━━━━━ MATERIALS PROVIDED

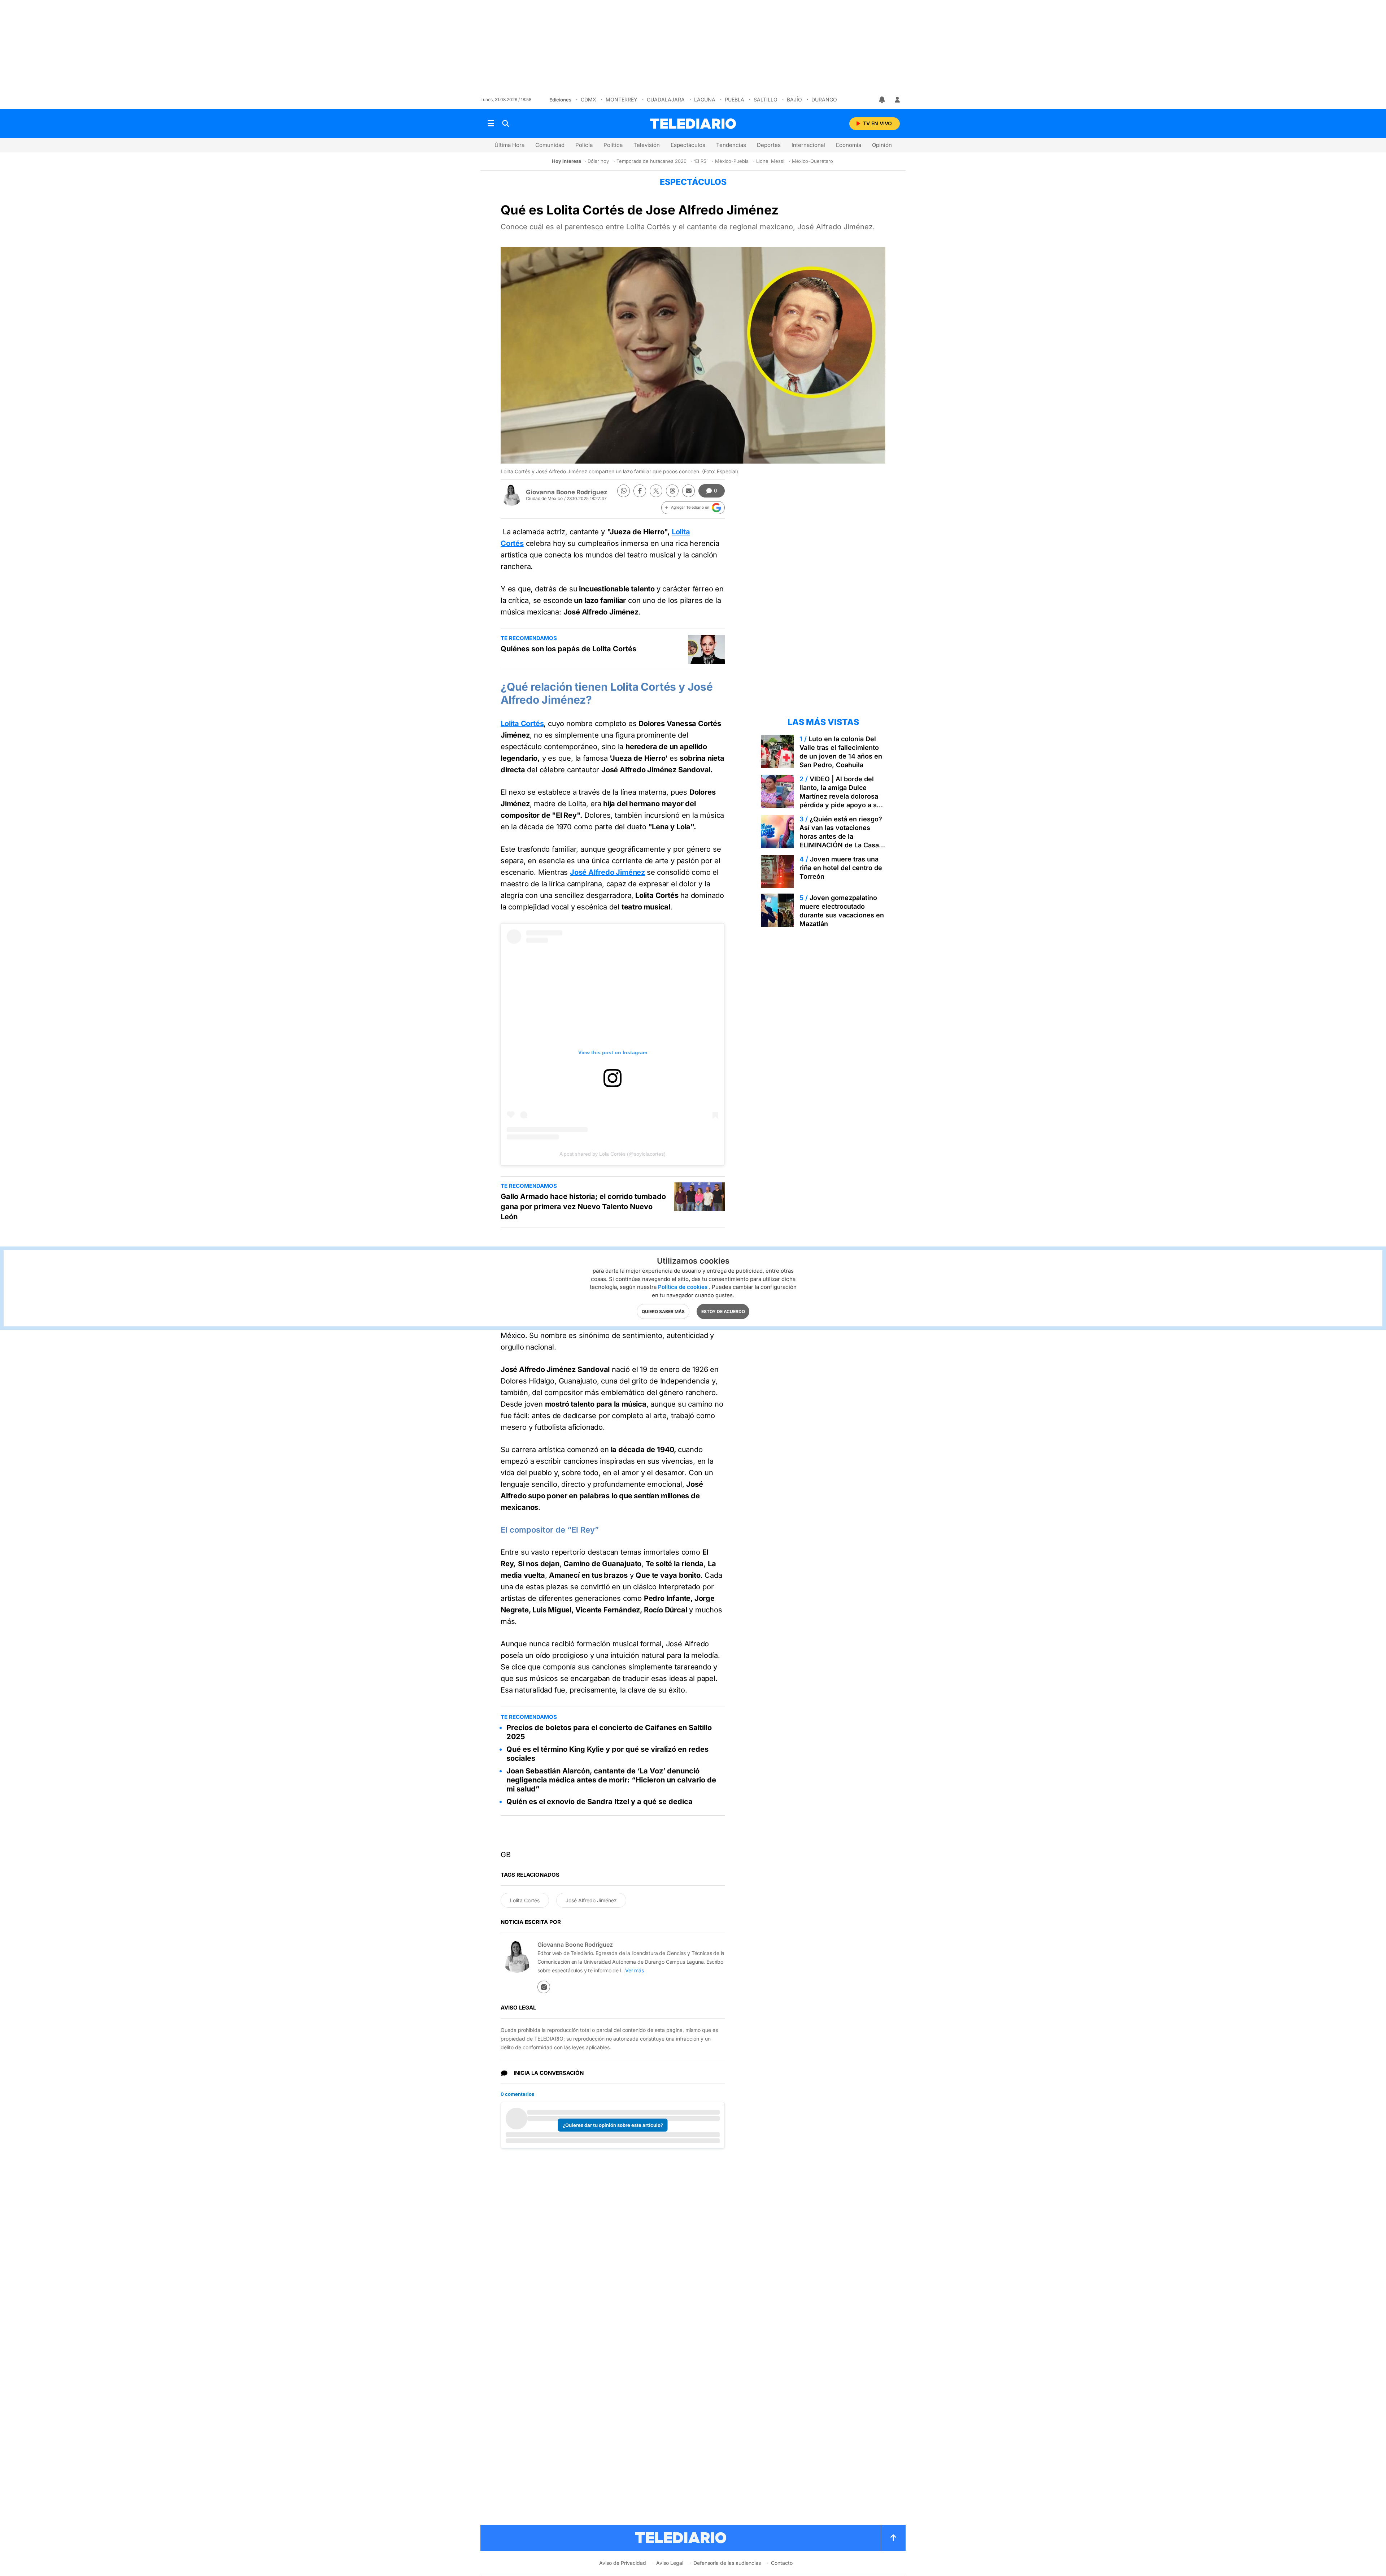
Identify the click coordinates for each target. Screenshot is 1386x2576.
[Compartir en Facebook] (639, 491)
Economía (848, 145)
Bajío (794, 99)
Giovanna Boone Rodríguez (566, 492)
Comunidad (550, 145)
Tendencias (731, 145)
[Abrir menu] (491, 123)
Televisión (646, 145)
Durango (824, 99)
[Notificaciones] (882, 99)
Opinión (882, 145)
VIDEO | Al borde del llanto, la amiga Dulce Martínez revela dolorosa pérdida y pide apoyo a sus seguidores (841, 796)
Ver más (634, 1970)
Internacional (808, 145)
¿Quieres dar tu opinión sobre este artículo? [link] (613, 2125)
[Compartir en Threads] (672, 491)
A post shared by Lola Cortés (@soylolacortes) (612, 1154)
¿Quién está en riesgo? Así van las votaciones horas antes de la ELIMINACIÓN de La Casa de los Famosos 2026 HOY (841, 836)
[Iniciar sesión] (897, 99)
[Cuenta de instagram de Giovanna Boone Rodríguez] (543, 1987)
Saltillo (765, 99)
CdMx (588, 99)
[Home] (693, 123)
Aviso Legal (669, 2563)
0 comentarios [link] (517, 2094)
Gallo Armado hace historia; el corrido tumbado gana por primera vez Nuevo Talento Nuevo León (583, 1206)
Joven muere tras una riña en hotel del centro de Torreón (840, 867)
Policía (584, 145)
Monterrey (621, 99)
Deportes (769, 145)
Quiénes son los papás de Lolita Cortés (568, 648)
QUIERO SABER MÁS (663, 1311)
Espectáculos (688, 145)
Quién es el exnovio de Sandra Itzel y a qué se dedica (599, 1801)
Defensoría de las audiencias (727, 2563)
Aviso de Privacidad (622, 2563)
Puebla (734, 99)
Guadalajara (666, 99)
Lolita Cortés (522, 723)
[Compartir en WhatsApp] (623, 491)
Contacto (782, 2563)
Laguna (704, 99)
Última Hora (509, 145)
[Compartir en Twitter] (656, 491)
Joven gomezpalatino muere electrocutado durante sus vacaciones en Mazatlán (841, 911)
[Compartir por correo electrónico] (688, 491)
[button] (693, 507)
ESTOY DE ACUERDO (723, 1311)
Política (613, 145)
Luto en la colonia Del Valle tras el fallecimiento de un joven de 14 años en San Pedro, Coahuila (840, 752)
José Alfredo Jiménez (607, 872)
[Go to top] (893, 2538)
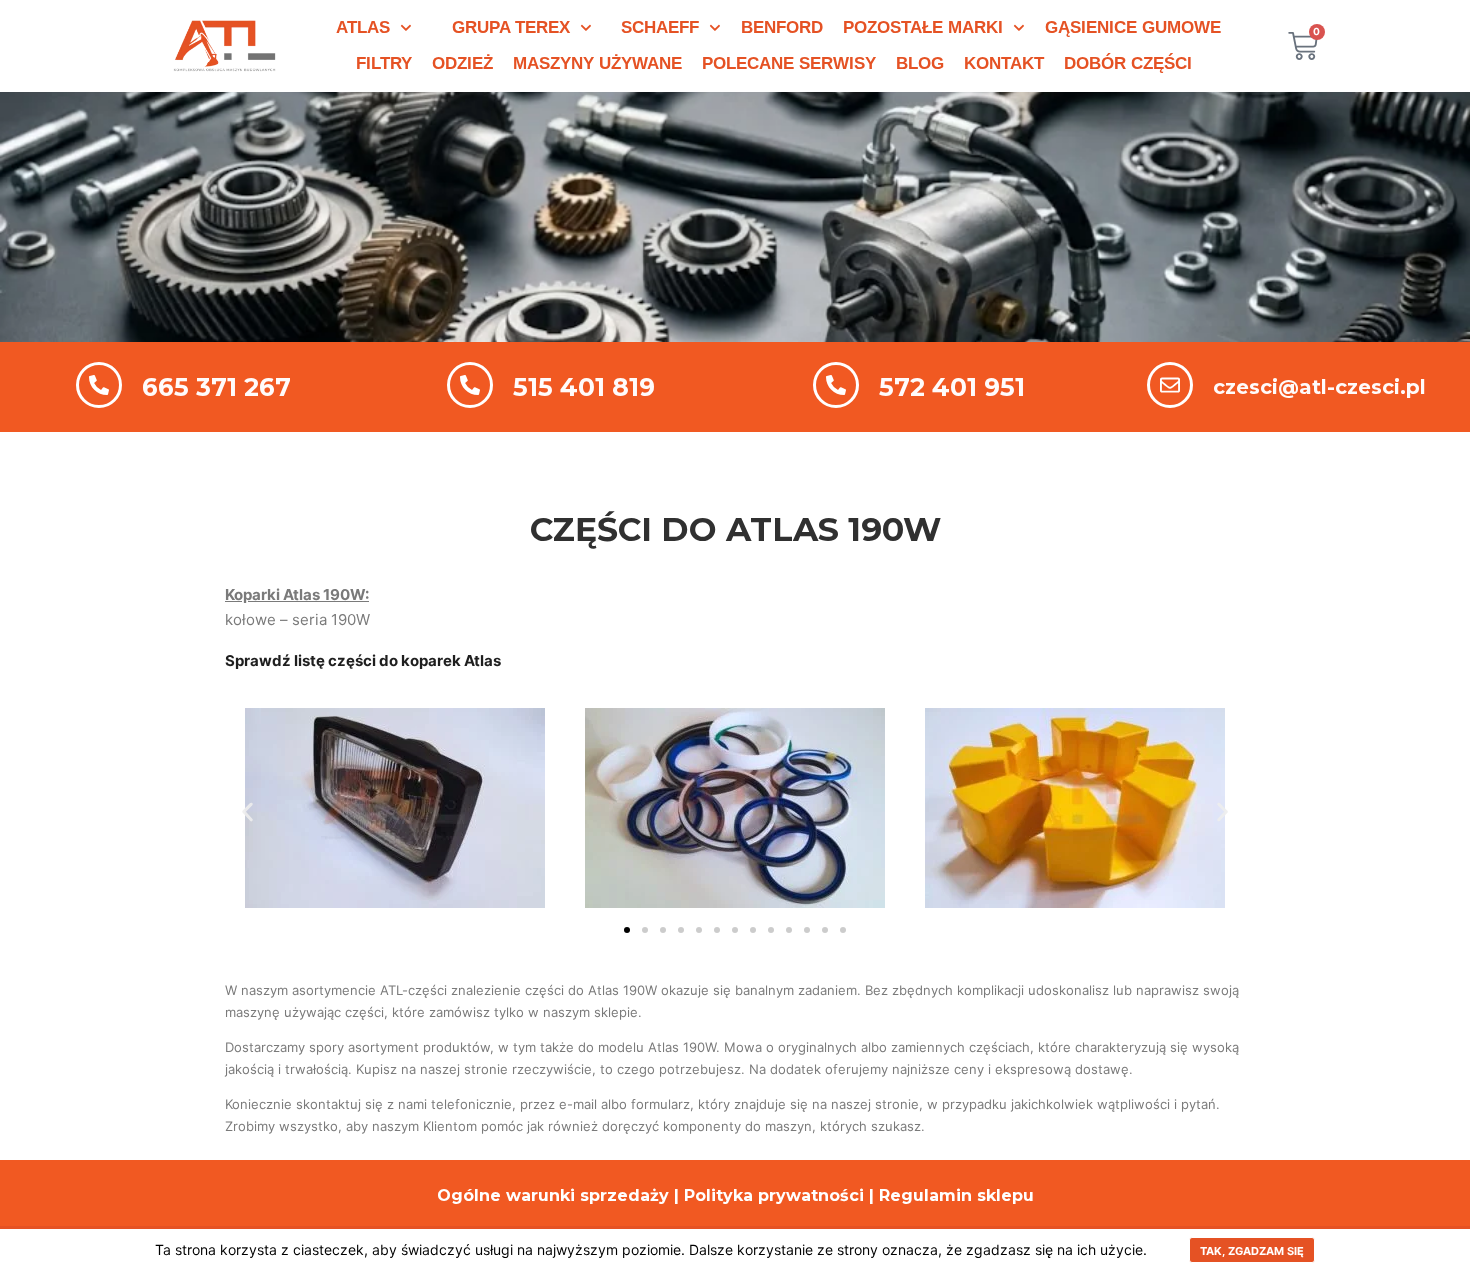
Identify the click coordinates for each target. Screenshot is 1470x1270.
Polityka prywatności (774, 1195)
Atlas (363, 27)
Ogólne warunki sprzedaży (553, 1195)
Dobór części (1128, 63)
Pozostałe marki (923, 27)
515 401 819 (584, 387)
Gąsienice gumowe (1133, 27)
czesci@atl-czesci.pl (1319, 387)
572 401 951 (952, 387)
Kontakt (1004, 63)
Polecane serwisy (789, 63)
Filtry (384, 63)
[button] (247, 811)
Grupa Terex (511, 27)
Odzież (462, 63)
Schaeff (660, 27)
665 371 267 (216, 387)
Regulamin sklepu (956, 1195)
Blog (920, 63)
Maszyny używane (597, 63)
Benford (782, 27)
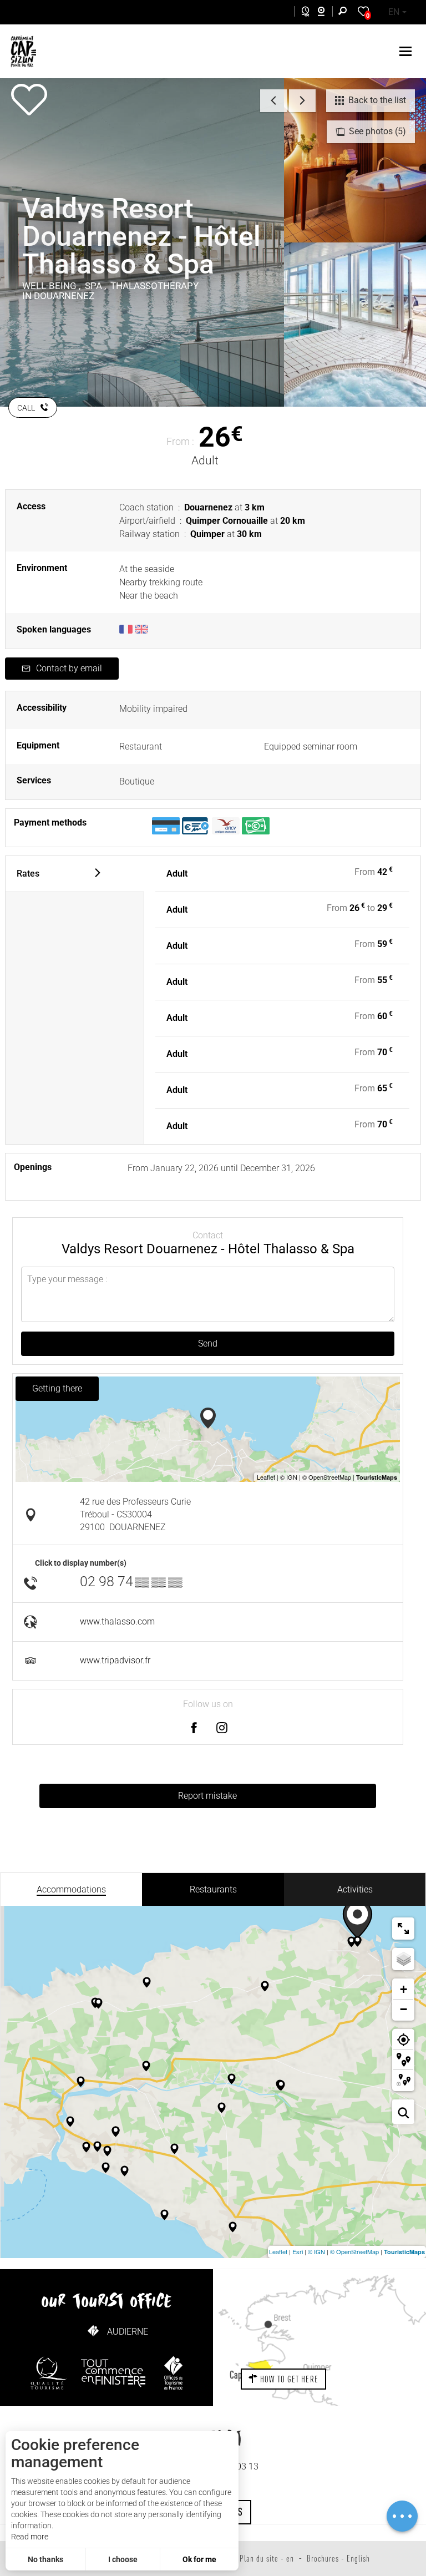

━━━━━━━━━━

EXERCISE GOAL: Copy the data verbatim, skipping any image it holds.

FINAL ANSWER:
Identify the click coordinates for each target. Screenshot is 1386x2576.
[Compartir en Facebook] (639, 491)
Economía (848, 145)
Bajío (794, 99)
Giovanna Boone Rodríguez (566, 492)
Comunidad (550, 145)
Tendencias (731, 145)
[Abrir menu] (491, 123)
Televisión (646, 145)
Durango (824, 99)
[Notificaciones] (882, 99)
Opinión (882, 145)
VIDEO | Al borde del llanto, la amiga Dulce Martínez revela dolorosa pérdida y pide apoyo a sus seguidores (841, 796)
Ver más (634, 1970)
Internacional (808, 145)
¿Quieres dar tu opinión sobre este artículo? [link] (613, 2125)
[Compartir en Threads] (672, 491)
A post shared by Lola Cortés (@soylolacortes) (612, 1154)
¿Quién está en riesgo? Así van las votaciones horas antes de la ELIMINACIÓN de La Casa de los Famosos 2026 HOY (841, 836)
[Iniciar sesión] (897, 99)
[Cuenta de instagram de Giovanna Boone Rodríguez] (543, 1987)
Saltillo (765, 99)
CdMx (588, 99)
[Home] (693, 123)
Aviso Legal (669, 2563)
0 comentarios [link] (517, 2094)
Gallo Armado hace historia; el corrido tumbado gana por primera vez Nuevo Talento Nuevo León (583, 1206)
Joven muere tras una riña en hotel del centro de Torreón (840, 867)
Policía (584, 145)
Monterrey (621, 99)
Deportes (769, 145)
Quiénes son los papás de Lolita Cortés (568, 648)
QUIERO SABER MÁS (663, 1311)
Espectáculos (688, 145)
Quién es el exnovio de Sandra Itzel y a qué se dedica (599, 1801)
Defensoría de las audiencias (727, 2563)
Aviso de Privacidad (622, 2563)
Puebla (734, 99)
Guadalajara (666, 99)
Lolita Cortés (522, 723)
[Compartir en WhatsApp] (623, 491)
Contacto (782, 2563)
Laguna (704, 99)
Última Hora (509, 145)
[Compartir en Twitter] (656, 491)
Joven gomezpalatino muere electrocutado durante sus vacaciones en Mazatlán (841, 911)
[Compartir por correo electrónico] (688, 491)
[button] (693, 507)
ESTOY DE ACUERDO (723, 1311)
Política (613, 145)
Luto en la colonia Del Valle tras el fallecimiento de un joven de 14 años en San Pedro, Coahuila (840, 752)
José Alfredo Jiménez (607, 872)
[Go to top] (893, 2538)
Identify the click coordinates for each target. Screenshot is 1470x1270.
Polityka prywatności (774, 1195)
Atlas (363, 27)
Ogólne warunki sprzedaży (553, 1195)
Dobór części (1128, 63)
Pozostałe marki (923, 27)
515 401 819 (584, 387)
Gąsienice gumowe (1133, 27)
czesci@atl-czesci.pl (1319, 387)
572 401 951 (952, 387)
Kontakt (1004, 63)
Polecane serwisy (789, 63)
Filtry (384, 63)
[button] (247, 811)
Grupa Terex (511, 27)
Odzież (462, 63)
Schaeff (660, 27)
665 371 267 (216, 387)
Regulamin sklepu (956, 1195)
Blog (920, 63)
Maszyny używane (597, 63)
Benford (782, 27)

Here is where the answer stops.